→ **Sección del documento**
>>>

Leila Guerriero muestra las palmas de las manos vacías, muestra la galera, muestra el conejo que saca de la galera, muestra el truco. La maravilla ha sido revelada. Pero no basta. A quienes toman sus cursos de periodismo narrativo –no importa si reconocen una línea de Tolstoi o si la confunden con un aforismo- ella arenga más que sugiere que lean, que lean mucho y surtido, que estudien historia y filosofía, que miren buen cine, que visiten museos, que vayan al teatro, que tengan “una buena mirada, una cabeza llena de cosas, bien amueblada”. Los interpela, los asombra, los cautiva citando párrafos de los mejores cronistas y develando la trama maravillosa de la lengua artística.  Expone a la vista de todos, en tamaño gigantografía, la pantalla de su computadora de trabajo con cientos de carpetas y miles de archivos prolijamente ordenados, clasificados y catalogados, con el cuerpo desnudo de los crudos de sus archivos, la matrix.

leila guerriero - magdalena siedlecki

Es alguien que se define sencillamente como periodista, de modo que la materia de su trabajo es la realidad y eso es mucho decir. Con una modestia inaceptable, se declara incapaz de crear ficción y bromea cuando la presentan como periodista “y escritora”, como si al agregar “escritora” se la quisiera rescatar de la condición huérfana de periodista. Sucede que entre las notas estupendas que publica periódicamente y los libros que ha escrito demostró “que el periodismo puede ser también una de las bellas artes”, como dijo Vargas Llosa. Leyendo sus textos, pero más pispeando sus cómo los hace, sale fácil pensarla víctima de un TOC, una mujer excéntrica rehén de su trastorno, un fenómeno adicto a la forma.

Ella deslumbra, sin embargo, porque ha podido vislumbrar a tiempo su inequívoca vocación y ha resuelto encarnarla apasionadamente: una flecha directa al blanco, uno de esos pájaros que se lanzan en picada al mar y emergen victoriosos con su presa. Sabe (o no, pero qué importa) que cuando escribe como si boxeara, en sus páginas repica la profecía de Roberto Arlt, la que presume un futuro “por prepotencia de trabajo… escribiendo en orgullosa soledad libros que encierran la violencia de un cross a la mandíbula”.

<<<

→ **Fragmento de origen**
>>>

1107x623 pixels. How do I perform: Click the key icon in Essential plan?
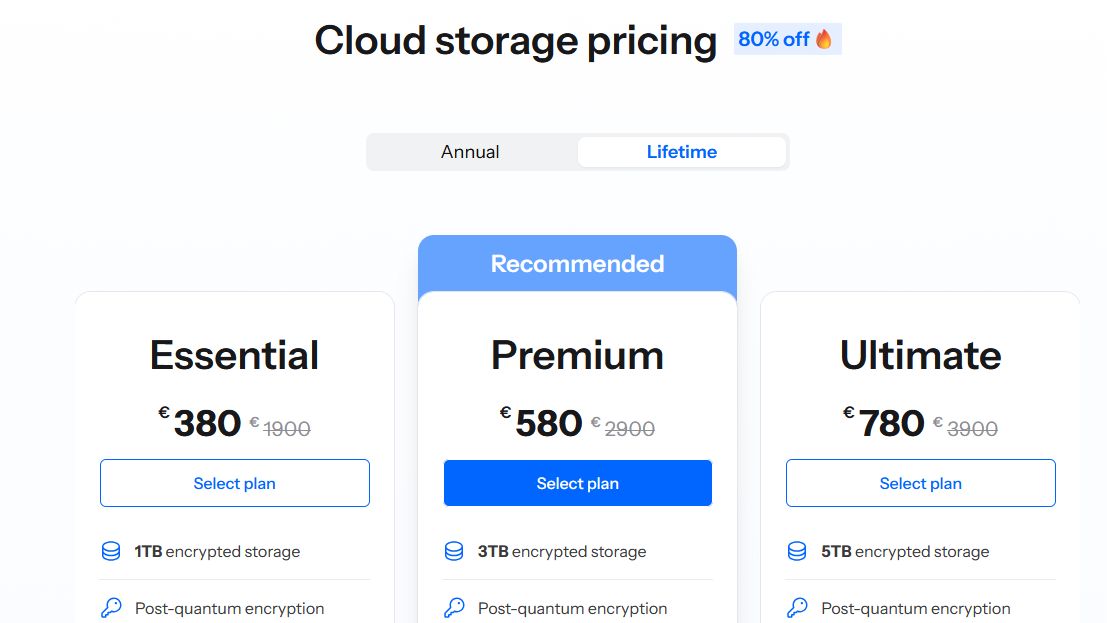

<<<

→ **Instrucciones**
Según el texto sobre Leila Guerriero, ¿qué demostró ella con sus notas y sus libros, en palabras de Vargas Llosa? Responde con una oración, por favor. El listado no tiene relación con el texto sobre Leila Guerriero.

→ **Resultado**
Demostró que el periodismo puede ser también una de las bellas artes.